Sweden’s election spells trouble for Muslims, migrants, and minorities

by , under Enrique Tessieri

The election in Sweden was of special interest to me since I live next door to the country in Finland. Will the good showing of the far-right Sweden Democrats boost our far-right Perussuomalaiset (PS)* party in the April parliamentary election?

While it is fair to predict that the election result in Sweden should not hurt the election prospects of the PS, I am certain that the party took a lot of notes from the election and is now drafting a campaign strategy that hinges on migration.

Like many, I am not surprised by the election result in Sweden and the rise of the Sweden Democrats. Considering that all the Nordic countries now have large far-right parties that wield political power, it was only a question of when the chickens would come home to roost in Sweden.

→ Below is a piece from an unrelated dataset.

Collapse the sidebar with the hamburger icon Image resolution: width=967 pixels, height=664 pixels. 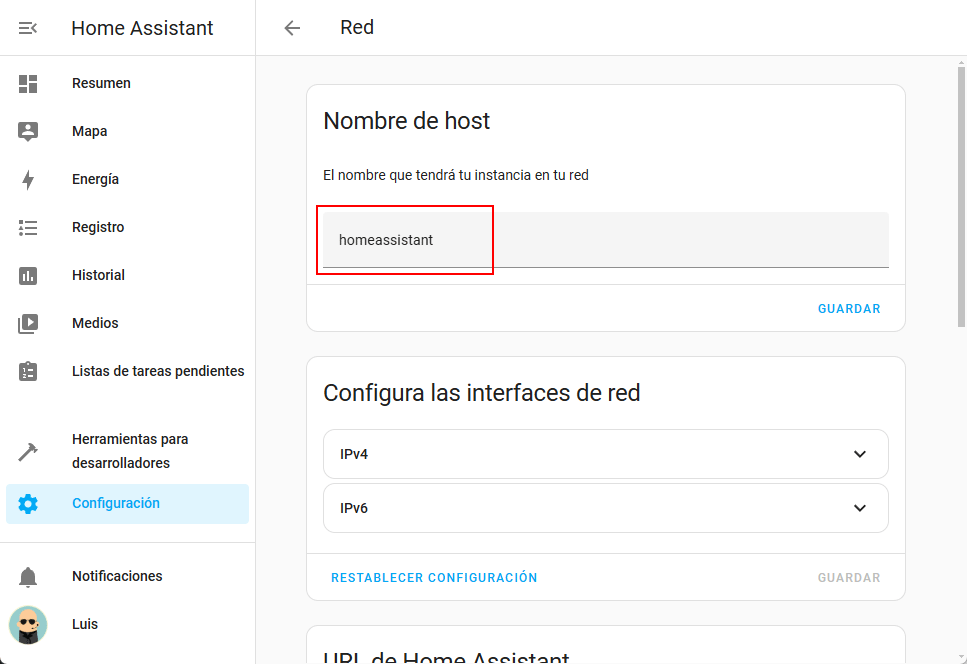28,28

In Finland, the PS plays the same anti-Muslim tune as in Denmark (Social Democrats today and formerly Danish People’s Party) and Norway’s Progressive Party (FrP).

How can affluent countries with a comprehensive social welfare system that values and professes social equality end up with far-right parties that are hostile and want to exclude people from society who come from different backgrounds?

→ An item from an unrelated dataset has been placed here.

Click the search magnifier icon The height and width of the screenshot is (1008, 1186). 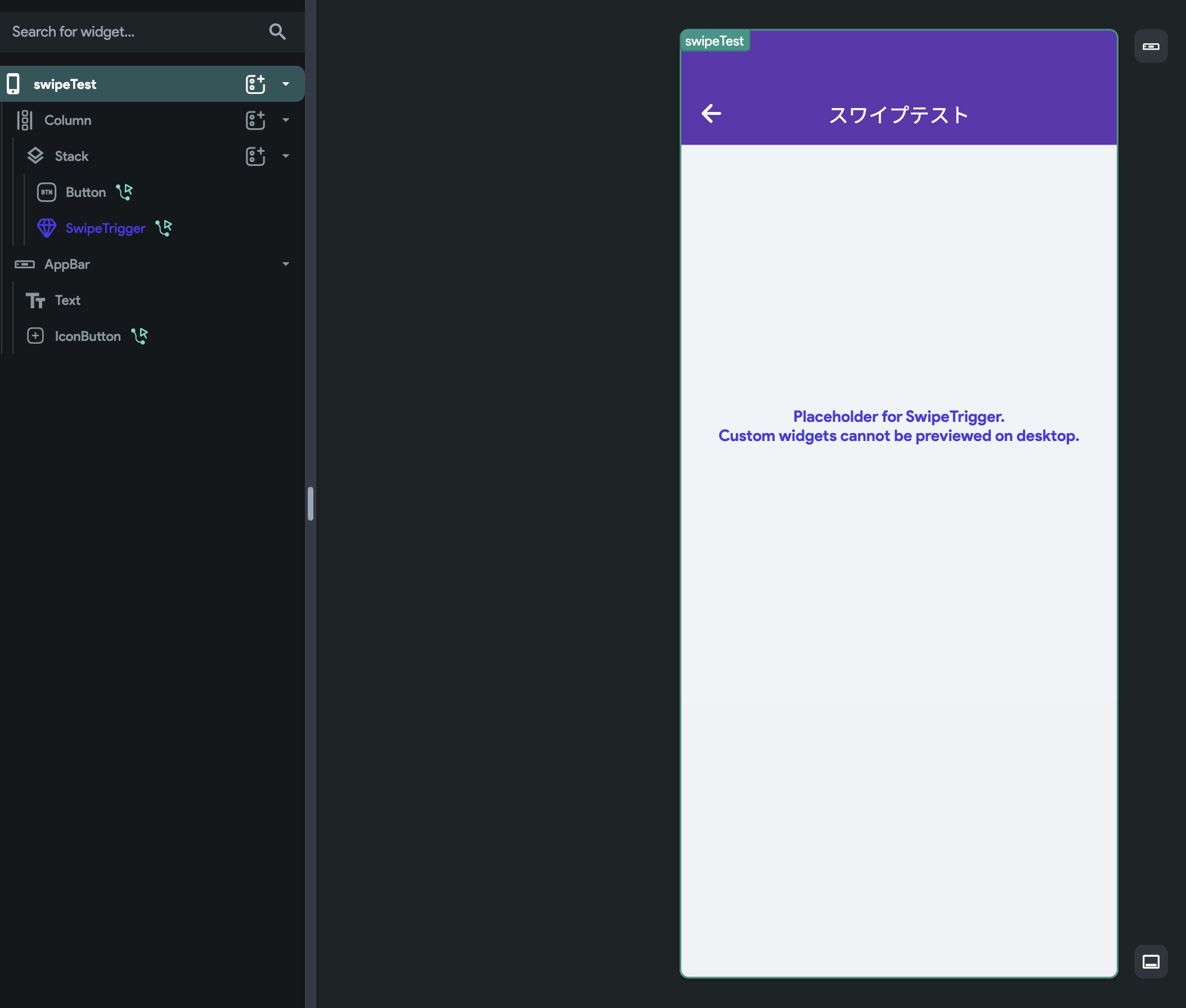[x=277, y=32]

If we can’t receive an answer to the latter question, could we figure out how got here? Possibly we were always there. Our Nordic social welfare system and values were not meant for people who aren’t like us.

While some will blame migrants for the success of the Sweden Democrats, I would point the finger at the media and political parties like the Moderates, which gave the far-right party a platform of legitimacy to strike.

As of September 11, the future looks bleaker in Sweden and the Nordic region if you are a migrant or minority.